Charmain Klaus Schwab explained;
“The early 21-century corporate climate will not fit a shareholder-centric mindset. Climate change, globalization and digital transformation requires a profound change in corporate responsibility.
Now it’s up to each corporation to treat the manifesto as merely a statement of principle or a guide to a new era of responsible corporate governance.”
Several points made throughout the manifesto are particularly aimed at the fact that companies are more than just wealth generators. Instead, it highlights the importance of considering organisations as part of our broader social system. From supporting and serving society to improving the overall state of the world (and the future), companies play a bigger role in our ecosystem than one might be aware of.
A company aiming to create and sustain long-term value creation is a company that understands the bigger picture. It understands that value creation isn’t mirrored by the return of investments to shareholders, but how well the company serves employees, communities, customers and the rest of its stakeholders.
As read in the manifesto;
“The best way to understand and harmonize the divergent interests of all stakeholders is through a shared commitment to policies and decisions that strengthen the long-term prosperity of a company.”
So, how do the stakeholders of a company achieve a shared commitment to policies and decisions? How do they become aligned with each other and with business objectives?
To reach this common ground, a company needs transparency. It needs a non-biased evaluation of all leadership levels to get an overview of where betterment is necessary, and where it may already fulfil certain criteria. Basing this roadmap on measurable facts and data is key in ensuring the direction of future strategic decisions.

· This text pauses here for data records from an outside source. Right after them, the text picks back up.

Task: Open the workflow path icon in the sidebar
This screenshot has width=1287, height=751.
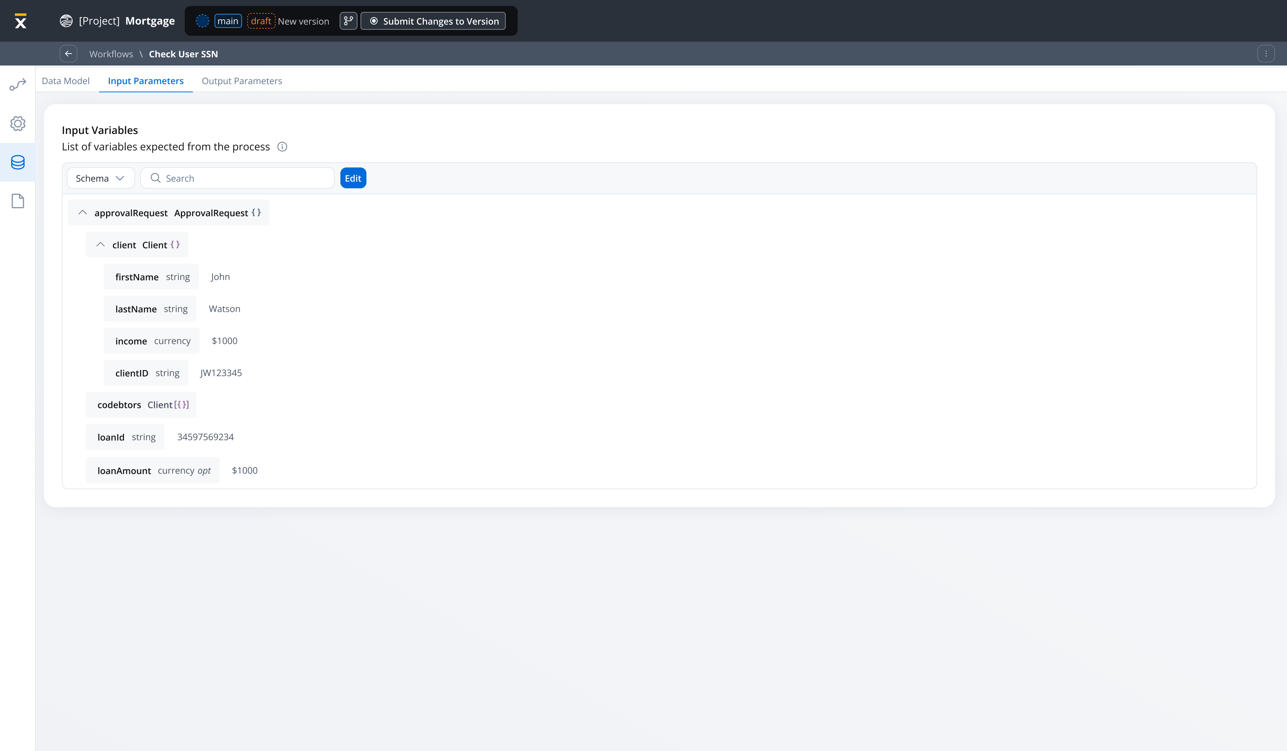Action: [x=18, y=85]
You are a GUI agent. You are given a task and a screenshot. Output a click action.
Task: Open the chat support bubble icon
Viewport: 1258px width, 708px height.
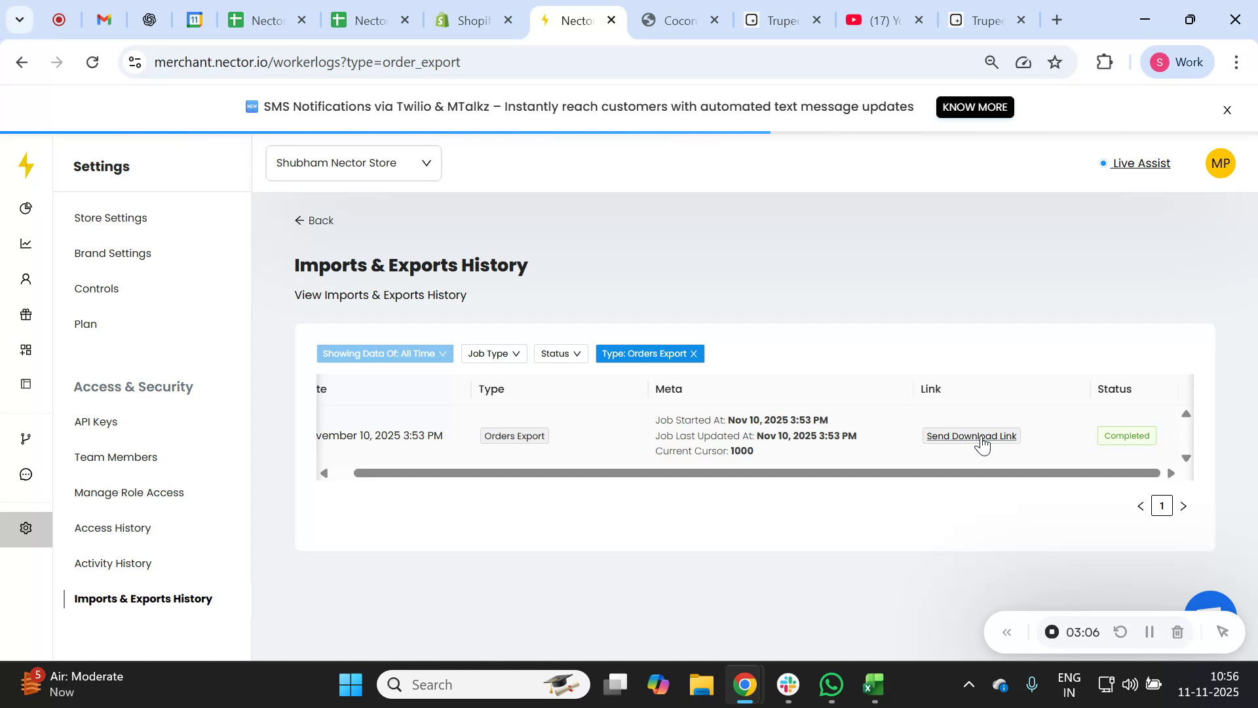26,473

Joining WEF’s challenge of the status quo, BoardClic wants to promote the profound change mentioned in the manifesto and bring these modern best practices to light. For example, we don’t settle on checking diversity in the composition of leading teams, instead digging deeper into how diversity is used in decision-making processes. BoardClic encourages continuous improvements from the top, not letting such instances be isolated to the shop floor.